**Records:**
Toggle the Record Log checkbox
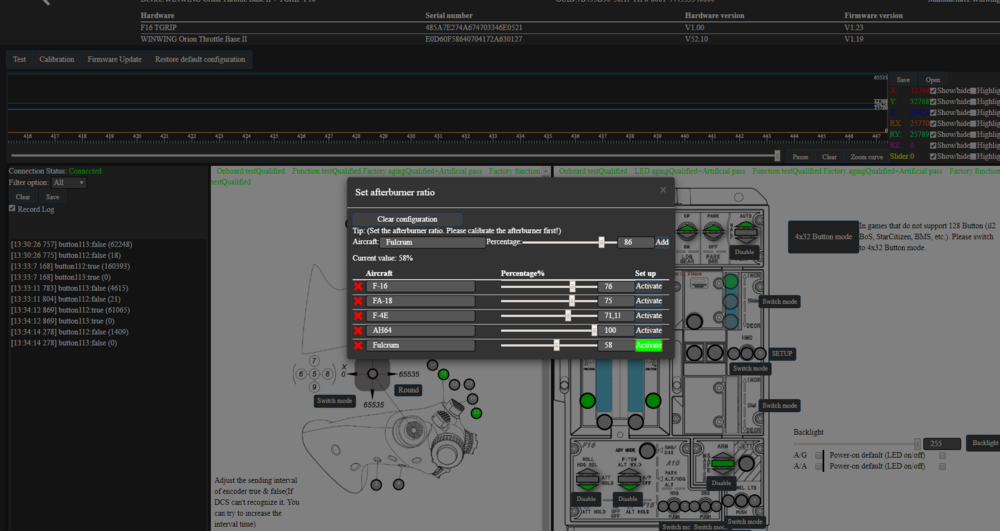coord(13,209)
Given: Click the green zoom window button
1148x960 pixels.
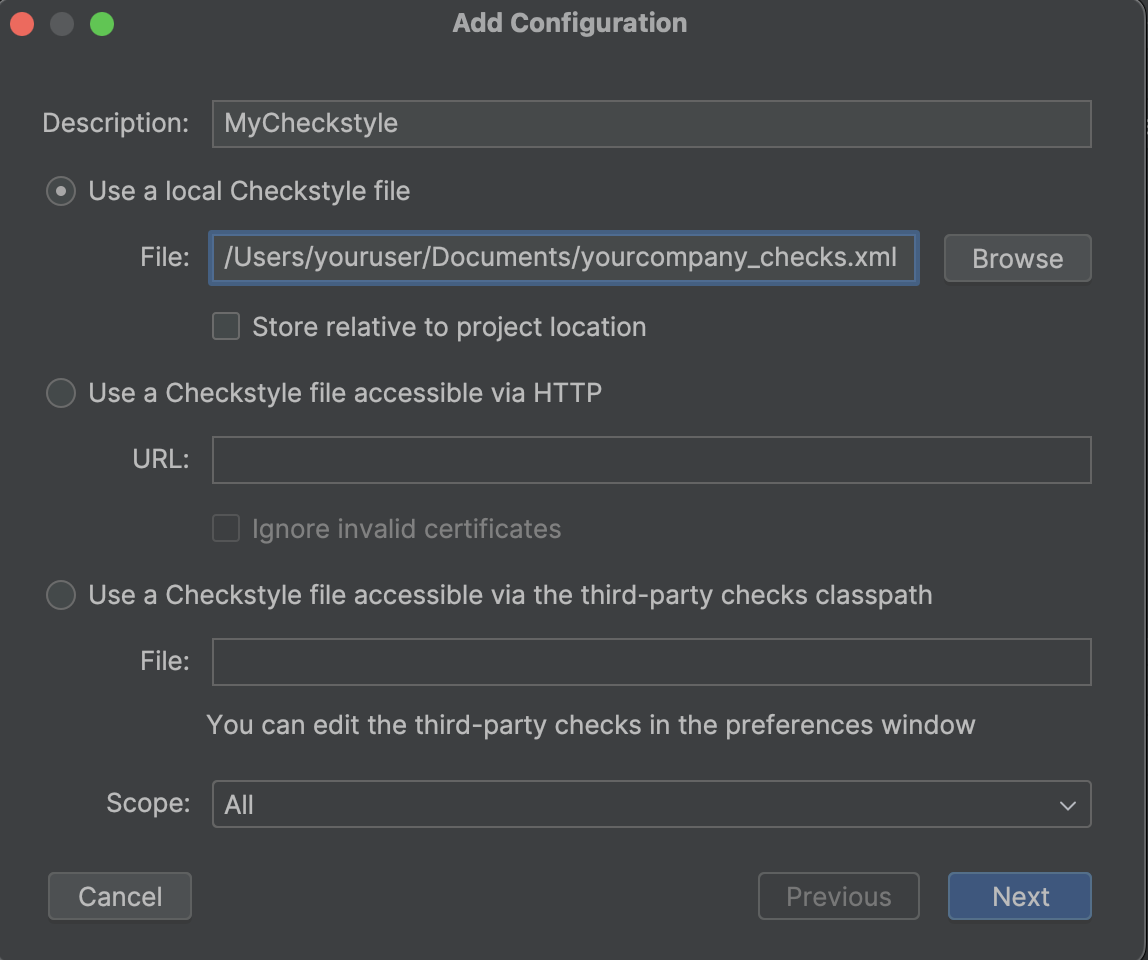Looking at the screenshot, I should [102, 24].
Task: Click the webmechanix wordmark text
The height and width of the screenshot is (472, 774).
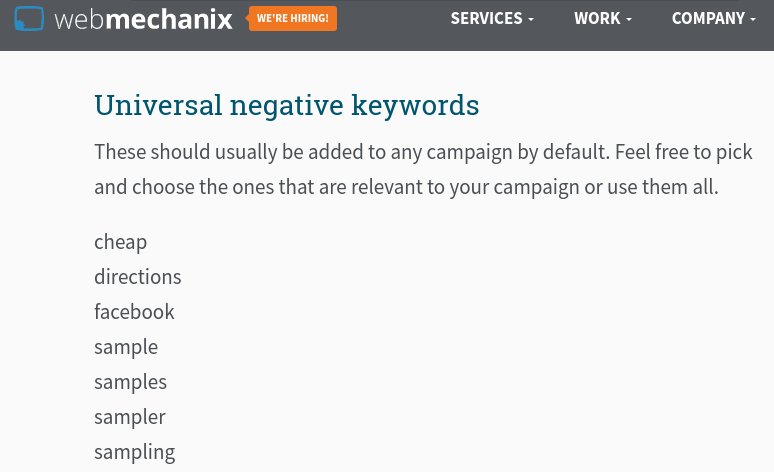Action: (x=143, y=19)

**Goal of the exercise:**
Print the text of every item above word for word, and leave the pictures out.

**Exercise solution:**
Toggle the Record Log checkbox
coord(13,209)
Given: Click the green zoom window button
1148x960 pixels.
Looking at the screenshot, I should [102, 24].
Task: Click the webmechanix wordmark text
The height and width of the screenshot is (472, 774).
Action: (x=143, y=19)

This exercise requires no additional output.